Another good way to scale things is on the time scale. Time passes because little of much threat happens. Story time slows down when the big things happen, when the high level characters need to bring out the big guns.

Look at it like earth quakes or weather events. Lots of minor things at the local scale (earthquakes of ~2 happen every day in a fault zone), occasional ones that shake (earthquake of ~4), and then things get really scary with the once a decade 5 or 6. As a DM, you can say time passes with the group narrating easily overcoming small challenges at high levels. Then zoom in on the real epic events where it is a challenge, and they can shine at high levels.
 

No.

however, let's examine what that might actually look like. Just for funsies.

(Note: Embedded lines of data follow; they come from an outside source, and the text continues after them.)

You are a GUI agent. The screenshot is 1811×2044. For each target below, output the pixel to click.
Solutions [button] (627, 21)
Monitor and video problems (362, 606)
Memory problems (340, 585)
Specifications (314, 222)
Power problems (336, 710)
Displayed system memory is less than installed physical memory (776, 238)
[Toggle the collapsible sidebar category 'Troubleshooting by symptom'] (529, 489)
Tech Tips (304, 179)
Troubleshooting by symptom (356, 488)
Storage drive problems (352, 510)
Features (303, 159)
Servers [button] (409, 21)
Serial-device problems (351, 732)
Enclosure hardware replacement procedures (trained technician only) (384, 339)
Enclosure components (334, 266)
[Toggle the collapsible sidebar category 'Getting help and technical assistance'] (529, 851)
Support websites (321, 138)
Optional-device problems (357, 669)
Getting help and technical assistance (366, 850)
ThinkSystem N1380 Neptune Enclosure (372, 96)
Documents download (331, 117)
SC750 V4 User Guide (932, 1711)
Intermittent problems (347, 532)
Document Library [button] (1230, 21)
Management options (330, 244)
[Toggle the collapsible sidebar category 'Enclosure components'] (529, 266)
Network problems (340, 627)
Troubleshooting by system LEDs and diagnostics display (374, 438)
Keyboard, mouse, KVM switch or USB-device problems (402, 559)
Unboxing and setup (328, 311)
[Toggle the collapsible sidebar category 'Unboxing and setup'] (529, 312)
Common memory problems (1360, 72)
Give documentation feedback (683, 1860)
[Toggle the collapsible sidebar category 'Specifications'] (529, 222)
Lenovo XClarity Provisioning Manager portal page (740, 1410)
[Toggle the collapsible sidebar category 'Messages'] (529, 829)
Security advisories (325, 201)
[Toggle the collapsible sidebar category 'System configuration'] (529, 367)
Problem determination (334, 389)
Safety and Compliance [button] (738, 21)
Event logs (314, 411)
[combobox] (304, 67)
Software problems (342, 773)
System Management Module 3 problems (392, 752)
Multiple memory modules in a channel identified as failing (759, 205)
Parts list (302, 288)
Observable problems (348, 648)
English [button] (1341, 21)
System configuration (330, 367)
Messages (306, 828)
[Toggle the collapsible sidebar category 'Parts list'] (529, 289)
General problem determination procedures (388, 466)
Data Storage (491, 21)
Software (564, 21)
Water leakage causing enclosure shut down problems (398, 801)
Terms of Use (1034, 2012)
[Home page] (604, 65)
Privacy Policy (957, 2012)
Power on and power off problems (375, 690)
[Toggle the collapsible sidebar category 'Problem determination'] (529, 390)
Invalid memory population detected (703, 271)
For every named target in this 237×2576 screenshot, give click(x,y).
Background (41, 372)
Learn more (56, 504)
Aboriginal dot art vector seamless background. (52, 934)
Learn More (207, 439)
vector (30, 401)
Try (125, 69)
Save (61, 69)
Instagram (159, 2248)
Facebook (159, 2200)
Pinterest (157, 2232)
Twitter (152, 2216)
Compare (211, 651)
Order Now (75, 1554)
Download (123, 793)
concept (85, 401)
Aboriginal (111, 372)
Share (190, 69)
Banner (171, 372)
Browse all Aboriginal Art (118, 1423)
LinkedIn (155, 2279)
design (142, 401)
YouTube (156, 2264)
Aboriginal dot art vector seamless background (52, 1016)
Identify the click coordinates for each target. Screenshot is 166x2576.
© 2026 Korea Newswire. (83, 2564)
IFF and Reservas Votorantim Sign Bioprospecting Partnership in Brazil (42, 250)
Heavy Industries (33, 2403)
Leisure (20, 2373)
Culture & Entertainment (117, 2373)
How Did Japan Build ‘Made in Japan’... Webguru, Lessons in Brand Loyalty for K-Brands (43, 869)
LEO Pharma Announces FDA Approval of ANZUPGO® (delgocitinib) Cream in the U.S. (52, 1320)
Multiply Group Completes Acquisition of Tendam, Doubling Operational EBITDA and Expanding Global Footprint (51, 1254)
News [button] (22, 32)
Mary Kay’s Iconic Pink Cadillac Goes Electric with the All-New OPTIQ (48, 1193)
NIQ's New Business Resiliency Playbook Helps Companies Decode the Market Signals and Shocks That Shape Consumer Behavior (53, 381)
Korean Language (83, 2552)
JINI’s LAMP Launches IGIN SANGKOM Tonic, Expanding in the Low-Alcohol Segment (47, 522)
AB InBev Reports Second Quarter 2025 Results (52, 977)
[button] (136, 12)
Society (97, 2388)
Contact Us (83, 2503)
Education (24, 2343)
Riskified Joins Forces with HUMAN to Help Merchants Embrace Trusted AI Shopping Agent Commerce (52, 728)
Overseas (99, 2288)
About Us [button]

So, first we need to understand why this happens, in the fiction of the game world. Because it is happening due to the PCs leveling up, let's make that the reason in the fiction too. That means that leveling up is a thing that happens in the fiction --- which itself presents all kinds of interesting situations and stories.

Anyway, the PCs have leveled up and the world responds by getting more dangerous, at least where the PCs reside. Regular thunderstorms are replaced by Mana Blizzards and whatnot. The farmers and stuff that live in the area suddenly have to deal with deadly environmental effects -- and they know exactly why. Higher level or not, the PCs are now on the bad side of the local population. "Adventurers bring trouble" is brought to a whole new level. The farmers can't run the PCs out of town, but the local lord might be able to. Or, more likely, send the PCs off on a long question to get them out of town for a while, at least.

Now the question is: does this heightening of the world's dangers follow the PCs? If the random encounter/event chart scales, then it makes sense that int he fiction it does. There is a bubble effect around the PCs, warping reality and bringing trouble with them. Villages along their path can feel their passing, as the occasional raiding wolf is replaced by dire worg packs, etc.

I rather think this would be an interesting and fun sort of world to play in.
 

Level Up: A5E handles this well in that the regions themselves have tiers. A particular region that is Tier 1 won't suddenly become more dangerous just because the players reach level 5, but level 5-11 characters will often find that their adventures take them into more dangerous, Tier 2 regions.